As you may have seen in my last two days’ columns the store was a little bit special especially back when Southsea was still the premier shopping location on Portsea Island.
The company, and indeed the staff, had old fashioned ways about them and knew how to serve customers. It was always ‘sir’ and ‘madam’, never ‘what can I do for you guys?’ or ‘yes mate?’ as happens in some places today, although never at Knight & Lee.
Regular News correspondent Jon Cole, of Old Portsmouth, lent me a copy of The Gazette, a staff magazine produced by the John Lewis Partnership which contains the picture reproduced here which was taken to mark the reopening.
In the photo I have given some of the people letters to help identify them. Jon thinks some may still survive. Some Christian names are not known so I have put an X before the name.
A, Captain Cooper, general manager whose wife was the personnel manager; B, X Dunn; C, funeral director; D, X Albertolli; E, Mrs Huntley; F, Denis French; G, Jon Cole; H, Terry Thomas; I, Mrs Jean Farmer; J, Mrs Campbell.
Please let me know if you can see yourself.
Jon recalls: ‘Fate changed my employment future. Our menswear buyer was unusually a young man and we built a good relationship.
‘Returning to London by train with him after his quarterly visit he inquired if I would like to join the John Lewis Organisation.
‘He said he could not poach me – I had to casually inquire. I did so, received an invitation, got the job and handed in my notice.
‘I was ordered to the office where the deputy general manager, a Mr De Vriendt, was in situ. He offered another 10 shillings (50p) a week to stay. I declined and was sent to see Captain Cooper, the boss.
‘He was curt and adamant. “Don’t sit down Cole. You are not leaving. You’re too valuable here. That’s the end of the matter,” he said. He did not even look up.
‘I was stunned. I handed in my notice and left for a future more lucrative career. But often wonder how life would have evolved in London.
'Despite this, retail training in that era taught me to cope with a demanding clientele, imbued confidence and, behind the scenes, a lot of fun ensued – Are You Being Served often summed it all up,’ Jon adds.
With the coming of the computer age and online buying, not to mention Southsea as a shopping area going downhill, we have lost Knight & Lee forever.
Will it be missed? Well, perhaps. But if all those people who turned up for the last day had used the store more often it might have stayed open.
n Last Saturday fellow columnist Blaise Tapp wrote about traditional values and the current fad for not wearing a tie in the office.
I believe a man is not properly dressed unless he is wearing a tie. I have more than 50. They are rolled up in the bottom drawer and I wear them on different occasions throughout the year.

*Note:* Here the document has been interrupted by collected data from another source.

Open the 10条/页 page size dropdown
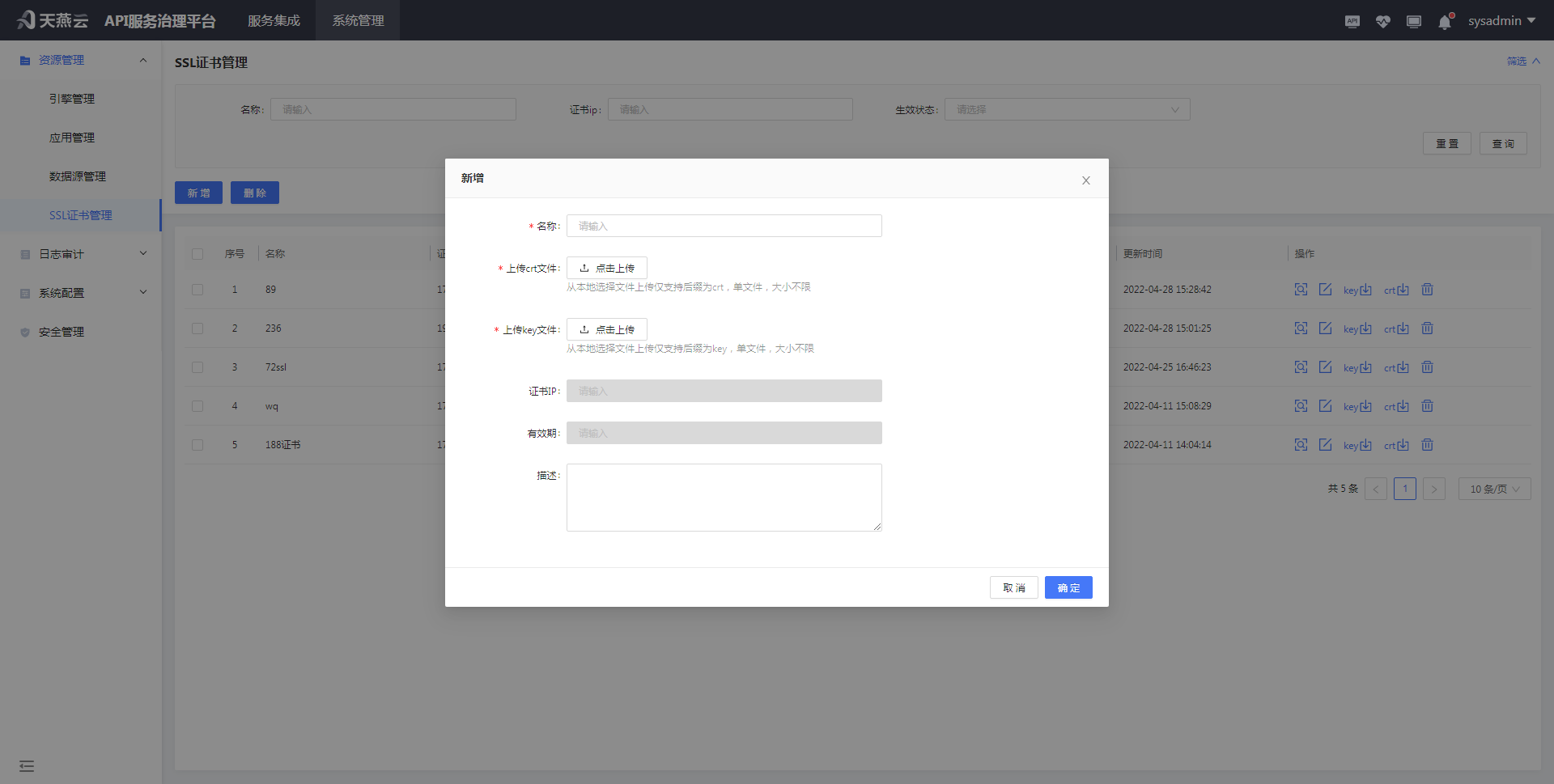The width and height of the screenshot is (1554, 784). tap(1493, 488)
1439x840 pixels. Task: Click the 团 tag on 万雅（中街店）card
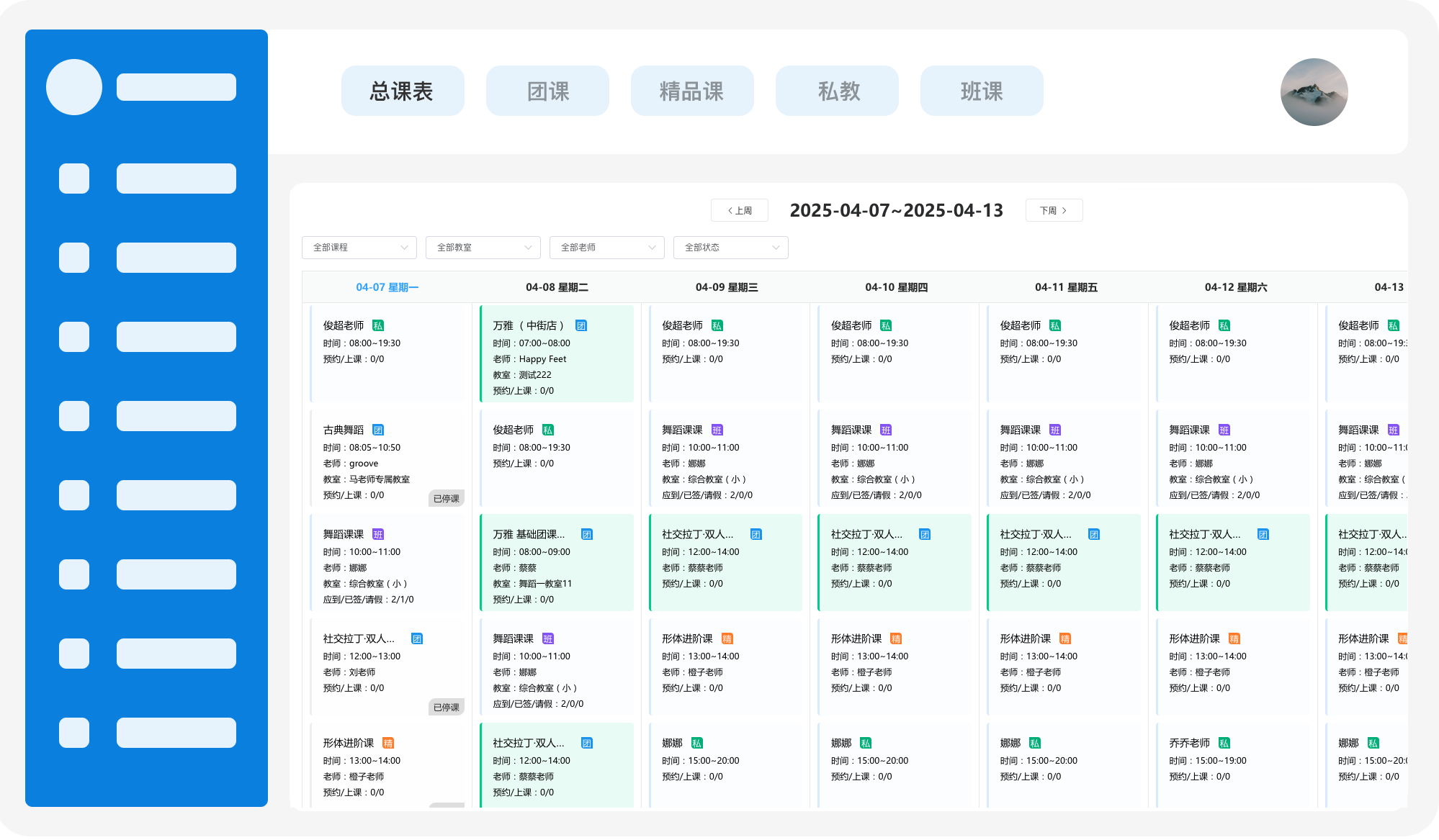[581, 326]
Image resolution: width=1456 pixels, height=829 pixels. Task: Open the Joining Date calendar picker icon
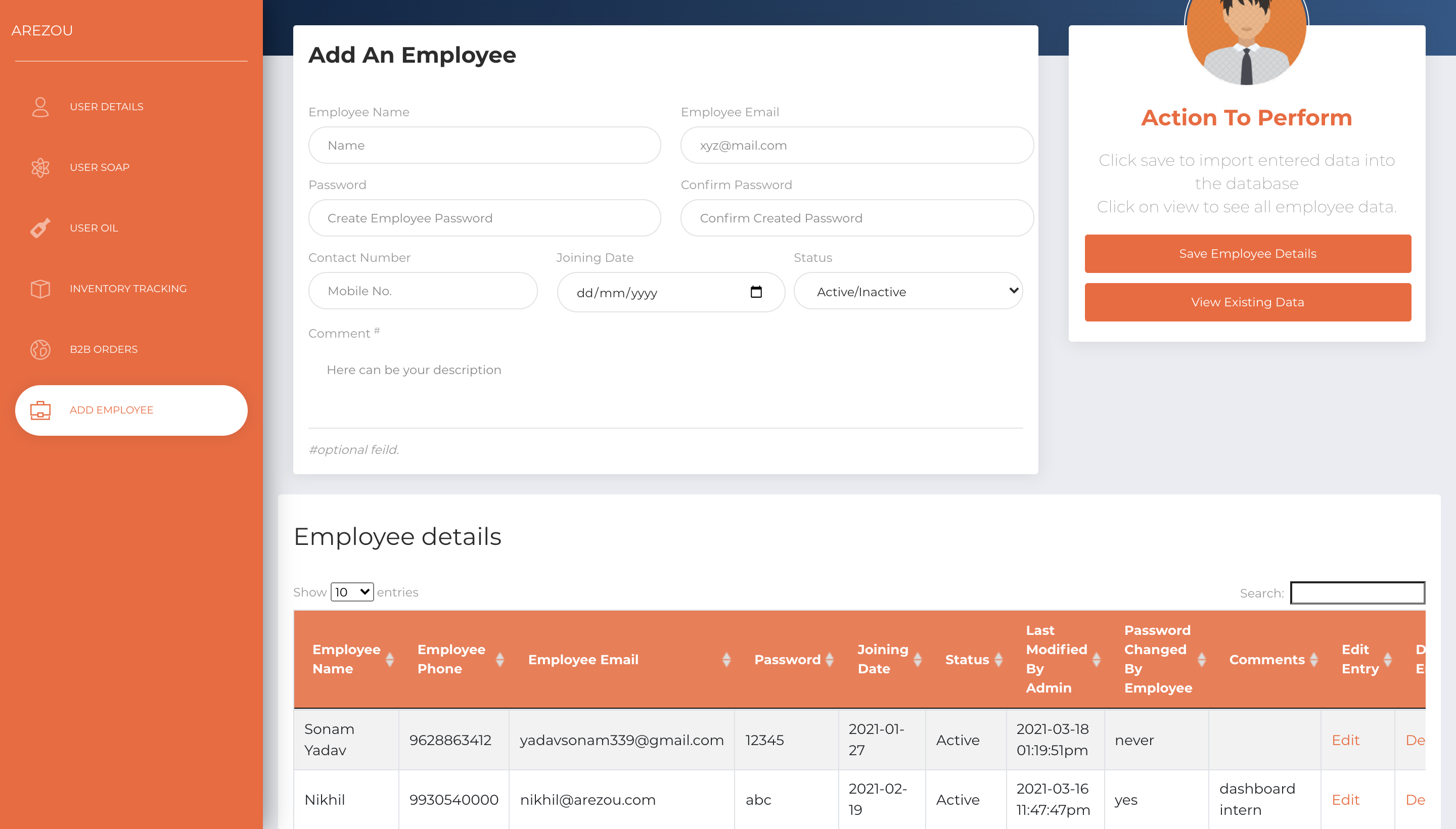[x=756, y=292]
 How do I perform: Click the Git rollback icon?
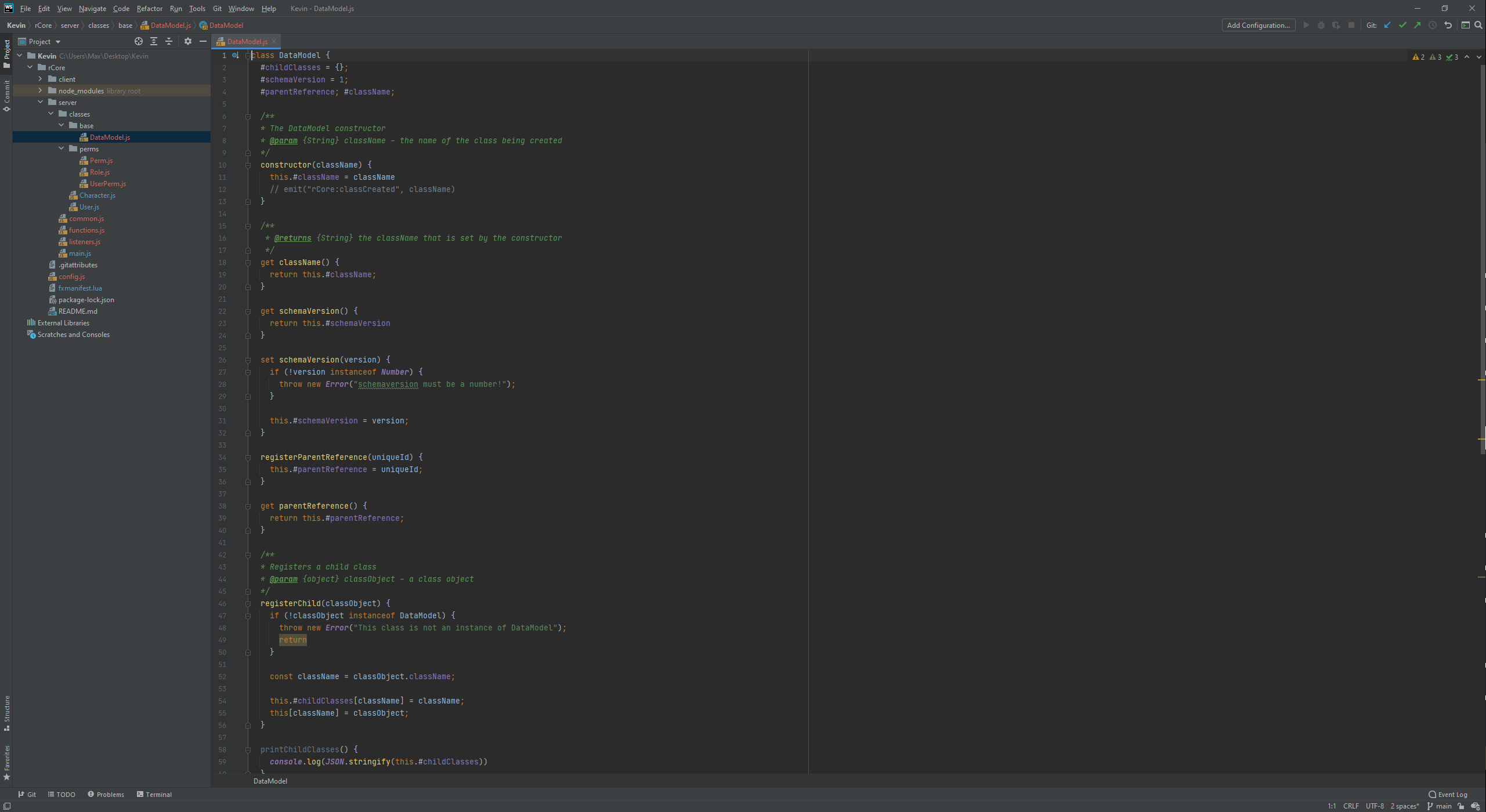tap(1448, 25)
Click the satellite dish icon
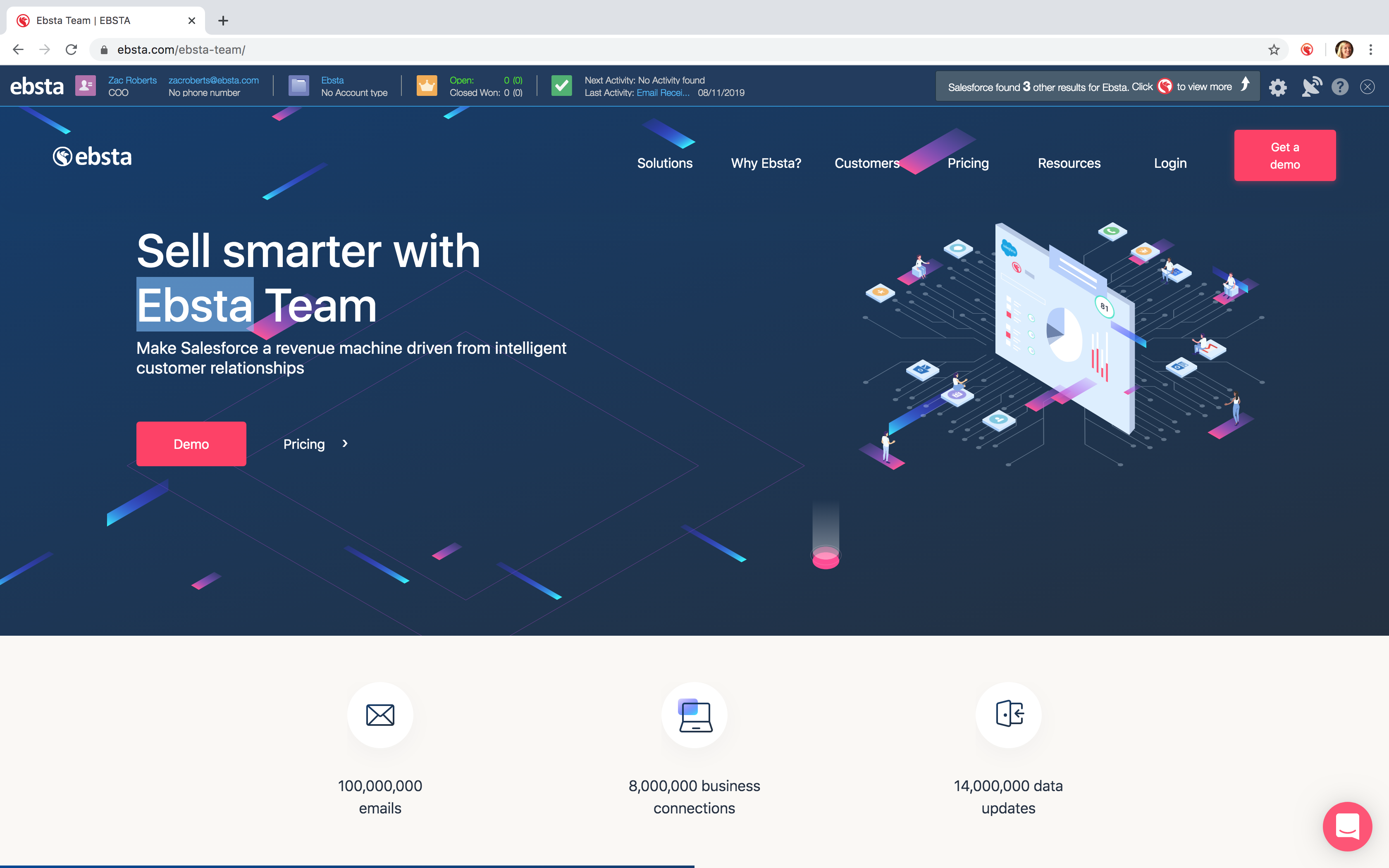 pos(1311,87)
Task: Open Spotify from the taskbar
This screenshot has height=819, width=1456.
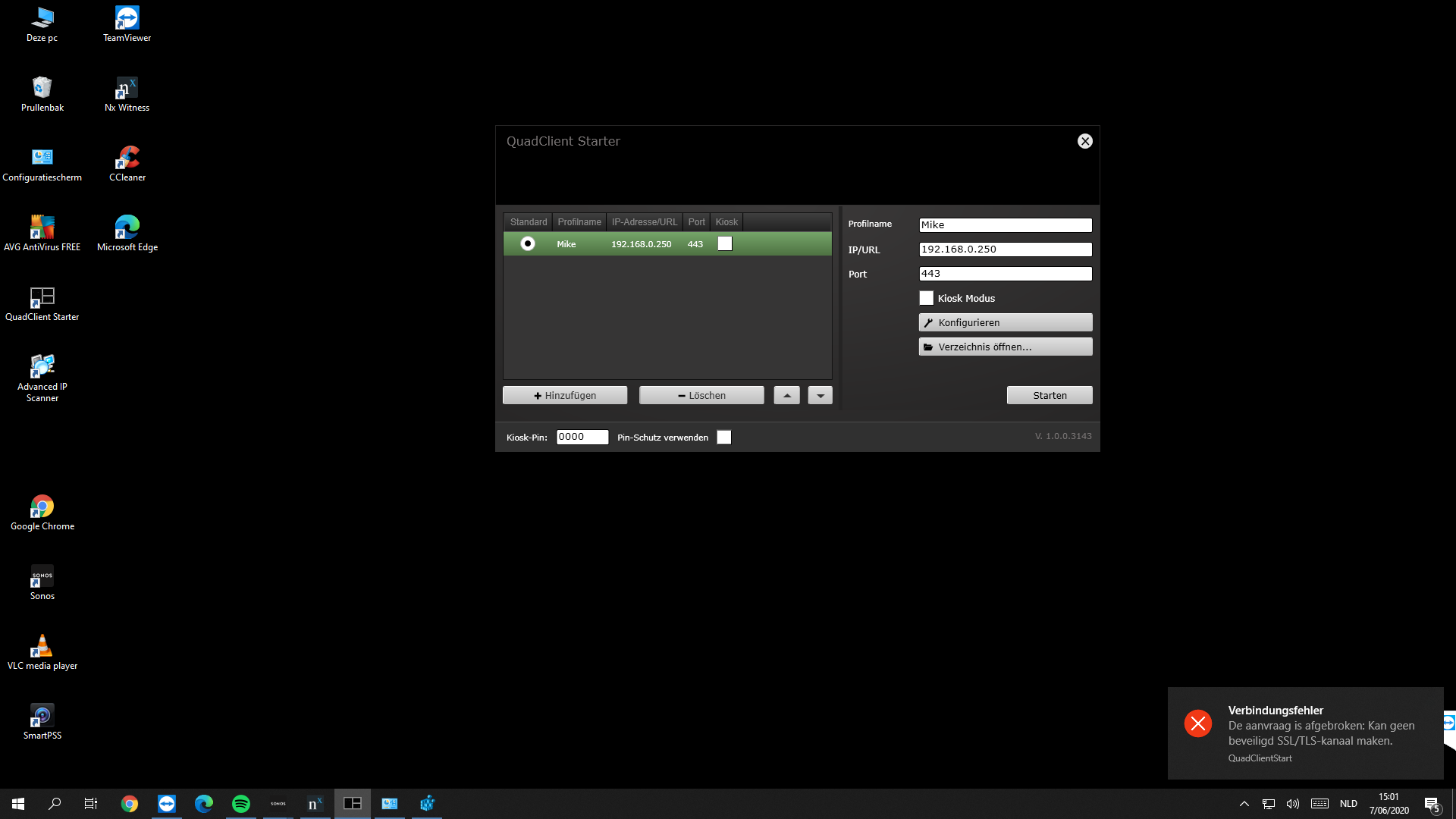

I refuse to dress down. It’s just not my thing. I always say, you never know who you will meet.
I think it started way back. There was no money in the family so we were dressed in rummage and jumble sale second hand clothes and shoes.
When I joined the navy I wore clothes never worn by anyone else before. It was wonderful. When I started earning I bought clothes as a priority. My first pair of Cuban-heeled Chelsea boots for wearing on leave were a dream.
n After many years of playing parks cricket, usually at first slip, bowling a few googlies and visiting many cricket ground around the south, I have never seen anything like last Sunday's World Cup Final at Lord’s. Quite amazing.
How many fans knew an overthrow hitting the bat and going over the boundary would count as a four, plus the runs taken? That rule was unknown to me.
I was not too happy about the rule that we had more boundaries so won. Perhaps a drawn FA Cup Final after extra time and penalties could be decided on the number of corners each side has won?
One thing that would have annoyed me, the blasting out of pop music between overs. It’s not needed and it’s not cricket.
Still, congratulations to England on a superb effort.